Quer isto dizer que:
"O menino Eleutério fica reprovado no seu exame de francês. O poder moderador deita-lhe logo o olho. O menino Eleutério, continuando a sua bela carreira política - fica reprovado no seu exame de história. O poder moderador agita-se e acena-lhe com um lenço branco. O caloiro Eleutério fica reprovado no 1.º ano da faculdade de direito. O poder moderador exulta e quer a todo o transe ter com ele uma falas. O senhor Eleutério fica reprovado no 5.º ano. O poder moderador não pode conter o júbilo e fá-lo ministro da justiça. E a opinião aplaude. De modo que, se um homem pudesse apresentar-se ao chefe do Estado com os seguintes documentos: Espírito de tal modo bronco que nunca pode aprender a somar; Estupidez tão espessa que nunca pode distinguir as letras do ABC; Reprovações sucessivas em todas as matérias de todos os cursos; O chefe, do Estado, toma-lo-ia pela mão, e dir-lhe-ia sufocado em júbilo: Tu Marcellus eris! Tu serás presidente do conselho!"

E as citações não são minhas, são das Farpas, de Queiroz e Ortigão!

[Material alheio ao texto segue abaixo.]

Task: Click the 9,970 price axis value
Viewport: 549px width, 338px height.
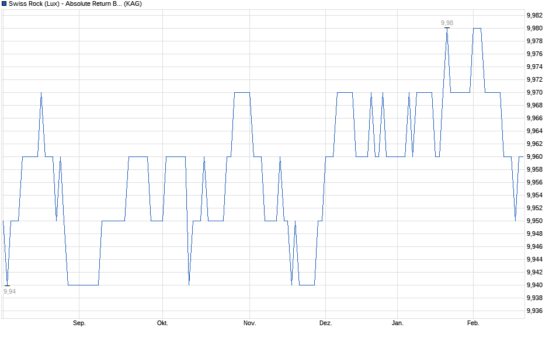Action: pyautogui.click(x=534, y=92)
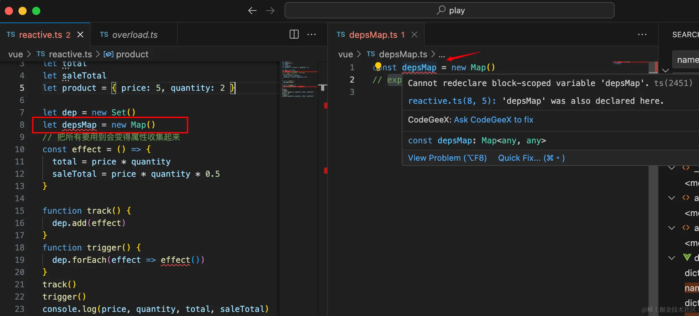
Task: Click the back navigation arrow
Action: pos(252,11)
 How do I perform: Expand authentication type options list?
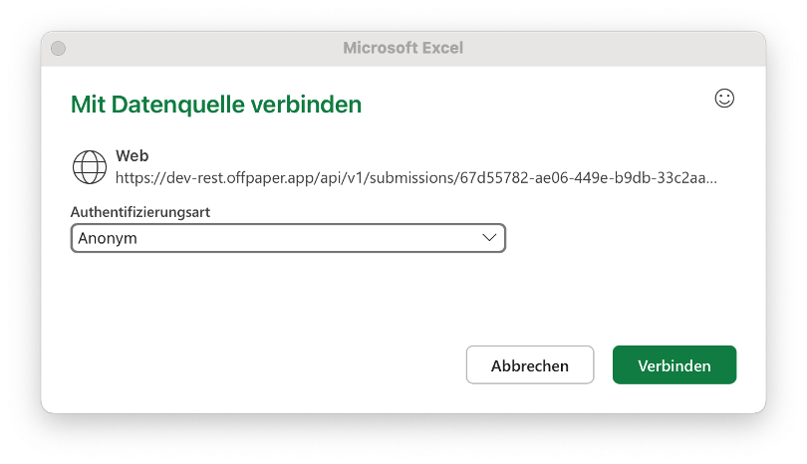point(288,238)
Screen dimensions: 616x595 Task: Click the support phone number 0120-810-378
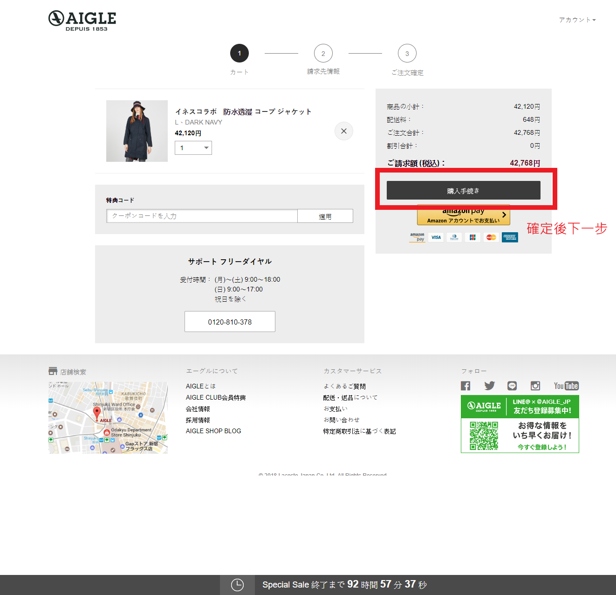pos(230,322)
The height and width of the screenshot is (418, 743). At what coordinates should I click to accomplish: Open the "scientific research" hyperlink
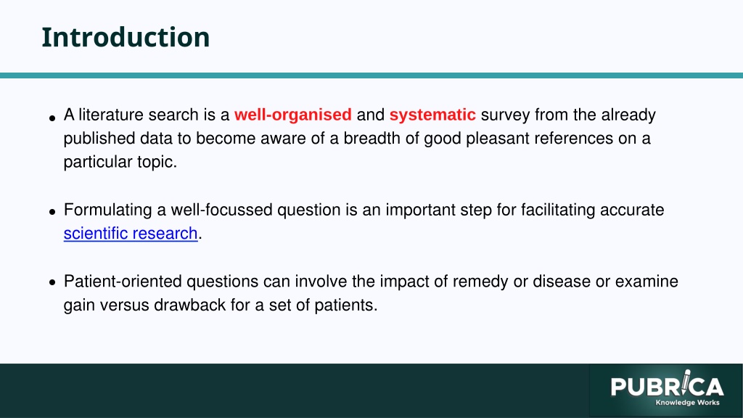(131, 234)
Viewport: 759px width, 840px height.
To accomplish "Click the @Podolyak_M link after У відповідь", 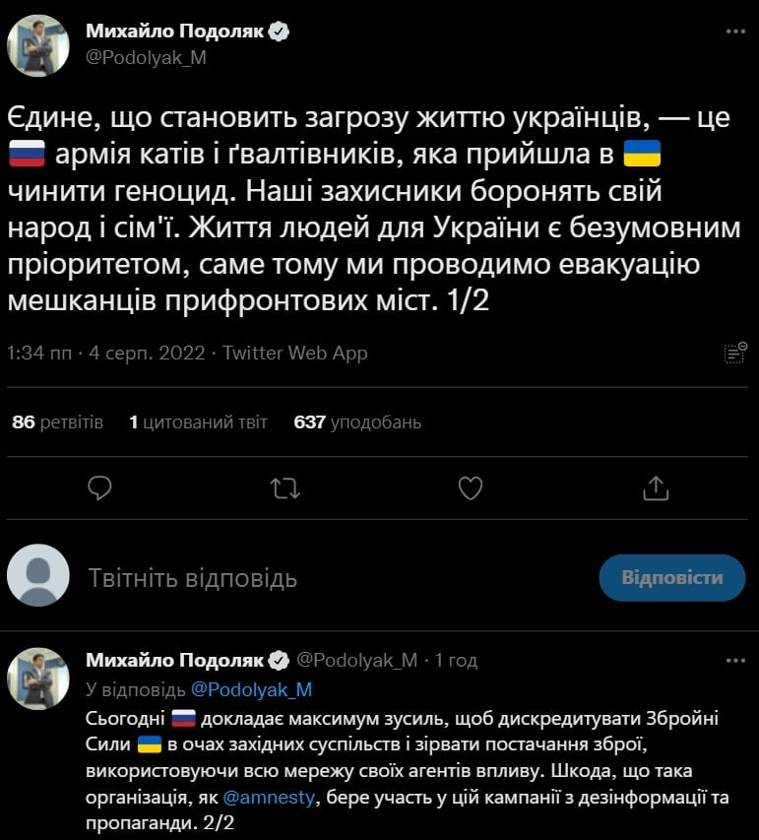I will point(251,688).
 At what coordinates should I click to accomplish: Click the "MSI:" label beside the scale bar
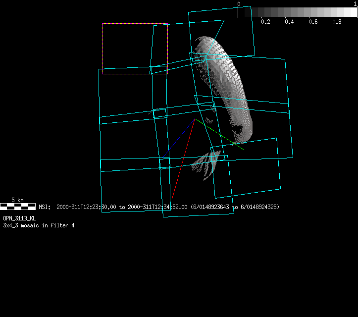point(45,207)
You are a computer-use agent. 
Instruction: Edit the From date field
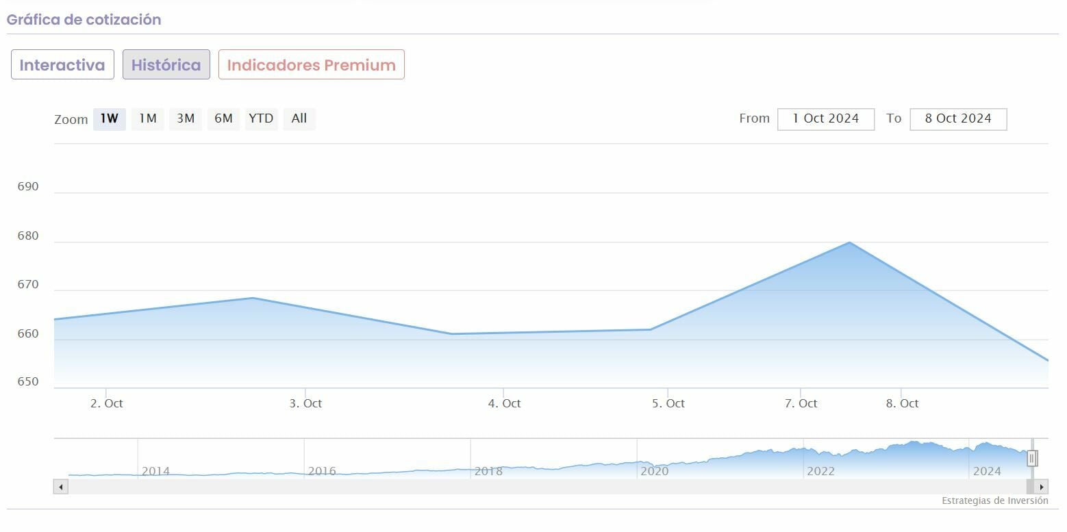(826, 118)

segunda-feira, 9 de abril de 2007

Olissipografia 13


Depois de ver belas imagens (do Vale do Pereiro, que outrora compunha as terras que pertenciam ao Mosteiro de São Vicente de Fora), de quem percebe mais de Lisboa aqui, interrogo-me o que seria esta torre, mais acima, nas terras que compunham a Quinta dos Biaggi ou dos Palmela (que agora são ocupadas pela Rua D. João V), de acordo com os meus registos.